Retailers Fight Theft, Organized Crime Targeting Stores

More retailers are increasing their efforts to fight a 26.5% increase in retail theft. The biggest challenges retailers face are keeping stores profitable and keeping their employees and customers safe, said Deborah Weinswig, CEO of retail research firm Coresight Research.

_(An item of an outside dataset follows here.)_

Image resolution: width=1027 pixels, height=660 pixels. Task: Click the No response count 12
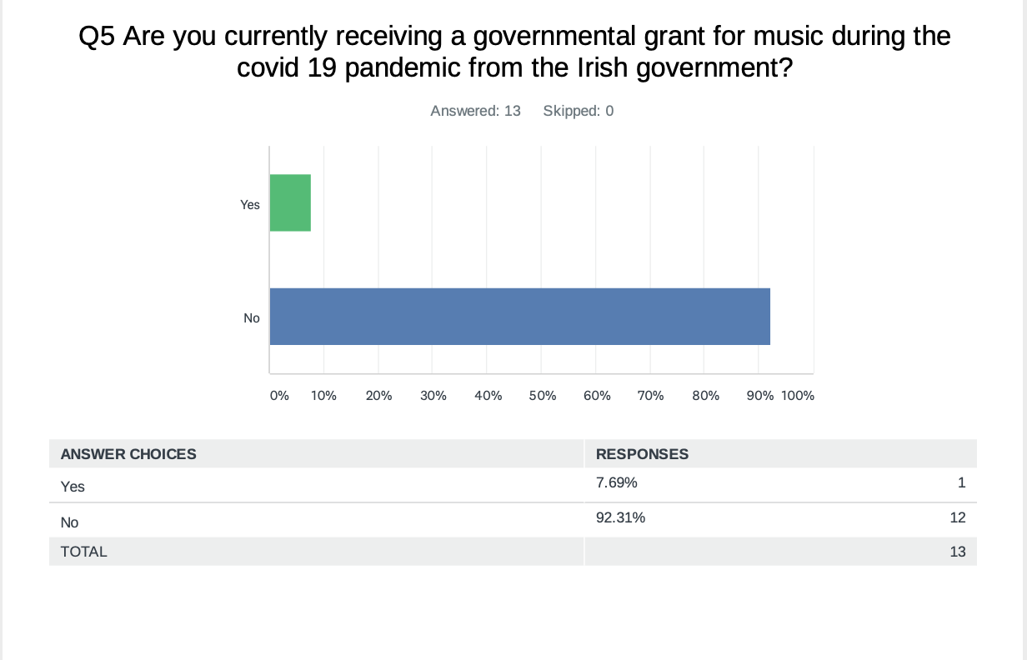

  • After Target estimated that inventory shrink, the industry term for missing inventory, would reduce profitability by $500 million, other retailers including Home DepotWalmartDollar Tree, and Ulta Beauty also mentioned higher shrink in earnings calls.
  • The National Retail Federation estimates that shrink accounted for $94.5 billion in losses in 2021, driven by organized retail crime, up from $90.8 billion in 2020. Unlike ordinary shoplifters, ORC thieves often resell stolen merchandise at cheaper prices, often on third-party marketplaces.
  • Nearly 40% of retailers said they hired more loss-prevention employees in 2022, the NRF found. Others invested in theft-detection technology. Home Depot is spending more on machine learning and data analytics tools to identify at-risk regions or product categories.
  • Some retailers closed stores in areas with higher shrink. Others adopted what Dollar Tree CEO Richard Dreiling called “defensive merchandising,” encasing perfumes or razorblades in plastic boxes, tethering electronics to shelves, or locking items into clear drawers only employees can open.

What’s Next: Retailers and business industry groups support the Combating Organized Retail Crime Act, a bipartisan bill introduced last September, to help federal law enforcement prosecute organized retail crime groups and recover lost goods and proceeds.